Das Wettbewerbsregister ist kein öffentlich zugängliches Register. Die Abfrage des Wettbewerbsregisters ist nur möglich für registrierte öffentliche Auftraggeber sowie bestimmte Sektorenauftraggeber und Konzessionsgeber.

Ein öffentlicher Auftraggeber i.S.d. § 99 GWB (u.a. Gebietskörperschaften wie Gemeinden) ist vor der Erteilung eines Zuschlags in einem Verfahren über die Vergabe öffentlicher Aufträge mit einem geschätzten Auftragswert ab EUR 30.000,00 ohne Umsatzsteuer verpflichtet, das Wettbewerbsregister zu demjenigen Bieterunternehmen abzufragen, das den Auftrag erhalten soll. Eine derartige Abfragepflicht besteht zudem für Sektorenauftraggeber nach § 100 Abs. 1 Nr. 1 GWB sowie für Konzessionsgeber nach § 101 Abs. 1 Nr. 1 und 2 GWB, jeweils sofern die Schwellenwerte des § 106 GWB erreicht sind. Ausnahmen für die Abfragepflicht gelten für Sachverhalte, welche von der Anwendbarkeit des Vergaberechts ausgenommen sind, sowie für Auslandsdienststellen. Zudem ist eine Abfrage entbehrlich, wenn ein Auftraggeber innerhalb der letzten zwei Monate zu dem entsprechenden Unternehmen bereits eine Auskunft aus dem Wettbewerbsregister erhalten hat.

Mit der Anwendbarkeit der Abfragepflicht im Hinblick auf das Wettbewerbsregister am 01.06.2022 werden die bisher bestehenden Abfragepflichten betreffend die Korruptionsregister der Länder und das Gewerbezentralregister (§ 150a der Gewerbeordnung – GewO) ersetzt. Eine Überführung von Daten aus diesen Registern in das Wettbewerbsregister ist nicht vorgesehen. Um eine Informationslücke für Auftraggeber zu verhindern, wird es für sie allerdings noch für drei Jahre nach Einführung der Pflicht zur Abfrage des Wettbewerbsregisters möglich bleiben, das Gewerbezentralregister auf freiwilliger Basis abzufragen.

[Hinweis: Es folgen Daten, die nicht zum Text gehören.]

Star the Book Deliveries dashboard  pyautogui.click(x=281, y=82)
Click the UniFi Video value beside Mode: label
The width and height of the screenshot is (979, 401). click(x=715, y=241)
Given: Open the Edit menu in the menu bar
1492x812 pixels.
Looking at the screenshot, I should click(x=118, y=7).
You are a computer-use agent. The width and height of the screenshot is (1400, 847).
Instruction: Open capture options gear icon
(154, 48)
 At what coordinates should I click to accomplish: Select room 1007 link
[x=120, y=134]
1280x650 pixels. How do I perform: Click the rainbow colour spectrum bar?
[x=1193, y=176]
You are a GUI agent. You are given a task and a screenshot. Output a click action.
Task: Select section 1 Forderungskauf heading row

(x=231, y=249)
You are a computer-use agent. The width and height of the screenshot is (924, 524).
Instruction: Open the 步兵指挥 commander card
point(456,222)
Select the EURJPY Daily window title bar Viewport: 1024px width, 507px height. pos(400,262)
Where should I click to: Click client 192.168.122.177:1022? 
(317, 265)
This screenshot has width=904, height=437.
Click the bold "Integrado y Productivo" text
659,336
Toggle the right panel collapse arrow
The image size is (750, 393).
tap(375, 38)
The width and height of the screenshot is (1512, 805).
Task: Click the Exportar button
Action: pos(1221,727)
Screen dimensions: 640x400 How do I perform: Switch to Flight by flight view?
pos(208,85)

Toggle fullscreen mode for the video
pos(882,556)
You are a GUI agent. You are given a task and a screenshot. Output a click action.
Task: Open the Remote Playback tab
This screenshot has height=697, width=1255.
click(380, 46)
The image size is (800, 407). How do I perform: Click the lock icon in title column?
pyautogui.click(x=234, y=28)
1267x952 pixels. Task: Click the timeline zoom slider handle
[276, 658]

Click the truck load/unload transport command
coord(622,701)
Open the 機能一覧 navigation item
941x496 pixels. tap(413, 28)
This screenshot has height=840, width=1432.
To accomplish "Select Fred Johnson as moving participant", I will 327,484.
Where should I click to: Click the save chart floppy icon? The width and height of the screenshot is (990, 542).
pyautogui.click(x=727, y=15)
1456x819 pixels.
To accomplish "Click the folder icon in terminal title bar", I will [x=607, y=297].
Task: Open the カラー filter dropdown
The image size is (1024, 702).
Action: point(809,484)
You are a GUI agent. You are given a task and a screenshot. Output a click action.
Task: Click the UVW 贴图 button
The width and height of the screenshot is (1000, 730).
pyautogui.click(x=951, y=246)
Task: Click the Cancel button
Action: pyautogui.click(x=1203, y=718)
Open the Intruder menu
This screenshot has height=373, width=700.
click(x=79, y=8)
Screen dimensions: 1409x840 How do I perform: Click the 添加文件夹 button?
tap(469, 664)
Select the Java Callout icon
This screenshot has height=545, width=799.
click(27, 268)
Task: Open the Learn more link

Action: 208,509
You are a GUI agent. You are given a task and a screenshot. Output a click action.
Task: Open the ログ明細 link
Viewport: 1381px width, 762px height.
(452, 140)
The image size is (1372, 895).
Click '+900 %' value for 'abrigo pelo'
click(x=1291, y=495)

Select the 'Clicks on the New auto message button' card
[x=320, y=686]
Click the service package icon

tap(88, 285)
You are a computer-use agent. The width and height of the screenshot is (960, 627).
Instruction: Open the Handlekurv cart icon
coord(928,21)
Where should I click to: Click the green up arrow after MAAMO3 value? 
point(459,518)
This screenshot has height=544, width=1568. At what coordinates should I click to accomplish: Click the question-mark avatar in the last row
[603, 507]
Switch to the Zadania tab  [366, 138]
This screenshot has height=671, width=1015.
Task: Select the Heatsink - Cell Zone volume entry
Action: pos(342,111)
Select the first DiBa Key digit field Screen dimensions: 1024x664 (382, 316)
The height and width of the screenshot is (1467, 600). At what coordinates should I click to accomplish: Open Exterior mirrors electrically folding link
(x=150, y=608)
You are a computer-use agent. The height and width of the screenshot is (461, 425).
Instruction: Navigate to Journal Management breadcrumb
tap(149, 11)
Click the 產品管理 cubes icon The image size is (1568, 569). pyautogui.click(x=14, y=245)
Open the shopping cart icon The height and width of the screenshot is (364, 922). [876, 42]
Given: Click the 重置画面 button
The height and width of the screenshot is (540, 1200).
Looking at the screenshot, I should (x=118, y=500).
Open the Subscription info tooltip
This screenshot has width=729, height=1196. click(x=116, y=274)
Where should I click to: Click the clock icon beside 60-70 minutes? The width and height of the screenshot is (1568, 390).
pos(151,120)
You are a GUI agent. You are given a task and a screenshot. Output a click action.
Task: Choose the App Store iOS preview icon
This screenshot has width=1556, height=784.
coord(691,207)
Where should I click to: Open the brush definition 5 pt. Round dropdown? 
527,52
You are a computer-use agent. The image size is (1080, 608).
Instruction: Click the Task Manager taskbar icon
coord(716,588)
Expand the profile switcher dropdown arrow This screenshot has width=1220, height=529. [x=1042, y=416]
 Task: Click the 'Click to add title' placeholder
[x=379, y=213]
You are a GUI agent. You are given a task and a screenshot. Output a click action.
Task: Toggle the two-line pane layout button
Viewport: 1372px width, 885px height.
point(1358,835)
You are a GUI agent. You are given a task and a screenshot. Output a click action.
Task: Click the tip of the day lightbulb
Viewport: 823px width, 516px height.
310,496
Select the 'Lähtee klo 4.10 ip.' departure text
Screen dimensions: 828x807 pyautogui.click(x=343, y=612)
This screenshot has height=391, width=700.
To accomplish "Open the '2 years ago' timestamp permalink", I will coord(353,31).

Daneben eröffnet das WRegG eine freiwillige Abfragemöglichkeit für die vorgenannten Auftraggeber: Diese können bei öffentlichen Aufträgen und Konzessionen mit einem geschätzten Auftrags- oder Vertragswert unterhalb der vorgenannten Wertgrenzen das Wettbewerbsregister zu demjenigen Bieter abfragen, an den der Auftrag oder die Konzession vergeben werden soll. Im Rahmen eines Teilnahmewettbewerbs kann eine Abfrage zu den Bewerbern erfolgen, die der Auftraggeber zur Abgabe eines Angebots auffordern will.

Ob ein Unternehmen trotz eines Eintrages im Wettbewerbsregister von der Teilnahme an dem Vergabeverfahren ausgeschlossen wird, darf der Auftraggeber dennoch eigenverantwortlich nach Maßgabe der vergaberechtlichen Vorschriften entscheiden. Sind jedoch Eintragungen nach § 123 GWB erfolgt, ist das Unternehmen zwingend vom weiteren Vergabeverfahren auszuschließen. 

Das wäre etwa der Fall, wenn das Unternehmen seinen Verpflichtungen zur Zahlung von Steuern, Abgaben oder Beiträgen zur Sozialversicherung nicht nachgekommen ist und dies durch eine rechtskräftige Gerichts- oder bestandskräftige Verwaltungsentscheidung festgestellt wurde. Hier besteht die Möglichkeit zur Selbstreinigung durch Nachzahlung der verfahrensgegenständlichen Steuern und Abgaben (§ 123 Abs. 4 Satz 2 GWB).  

Die Frist zur Löschung einer Eintragung und der Fristbeginn sind abhängig von dem der Eintragung zu Grunde liegenden Fehlverhalten. Die Frist beträgt fünf Jahre für Delikte, die einen zwingenden Ausschlussgrund darstellen, und drei Jahre für Delikte, die Gegenstand eines fakultativen Ausschlussgrunds sein können. 

Im Register eingetragene Unternehmen können zudem einen Antrag auf vorzeitige Löschung der Eintragung wegen Selbstreinigung stellen. Das Bundeskartellamt hat Leitlinien und Praktische Hinweise zur Selbstreinigung erlassen. Diese Dokumente konkretisieren einzelne Aspekte der Selbstreinigung und geben praktische Hilfestellung für einen Antrag.